__DIRECTION__
Format the lines starting at the one containing "Image resolution: width=492" and ending at the one containing "pos(1321,36)" as a JSON list of strings, one string per line, with blank lines omitted.

--- start EXERCISE DATA ---

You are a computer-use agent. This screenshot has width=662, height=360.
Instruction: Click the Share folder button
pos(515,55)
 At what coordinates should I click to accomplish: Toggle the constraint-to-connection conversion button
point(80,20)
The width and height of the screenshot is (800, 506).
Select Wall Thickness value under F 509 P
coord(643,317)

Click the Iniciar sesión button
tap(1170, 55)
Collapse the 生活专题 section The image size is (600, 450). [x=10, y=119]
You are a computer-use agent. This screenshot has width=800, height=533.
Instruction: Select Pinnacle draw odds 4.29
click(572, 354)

--- end EXERCISE DATA ---
--- start EXERCISE DATA ---

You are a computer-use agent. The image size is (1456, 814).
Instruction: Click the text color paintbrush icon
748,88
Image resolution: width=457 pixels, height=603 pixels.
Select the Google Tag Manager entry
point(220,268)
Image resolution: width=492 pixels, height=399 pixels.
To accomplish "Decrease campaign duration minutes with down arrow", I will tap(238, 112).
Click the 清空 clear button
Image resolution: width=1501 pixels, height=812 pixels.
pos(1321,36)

--- end EXERCISE DATA ---

__COMPLETE ANSWER__
[
  "Image resolution: width=492 pixels, height=399 pixels.",
  "To accomplish \"Decrease campaign duration minutes with down arrow\", I will tap(238, 112).",
  "Click the 清空 clear button",
  "Image resolution: width=1501 pixels, height=812 pixels.",
  "pos(1321,36)"
]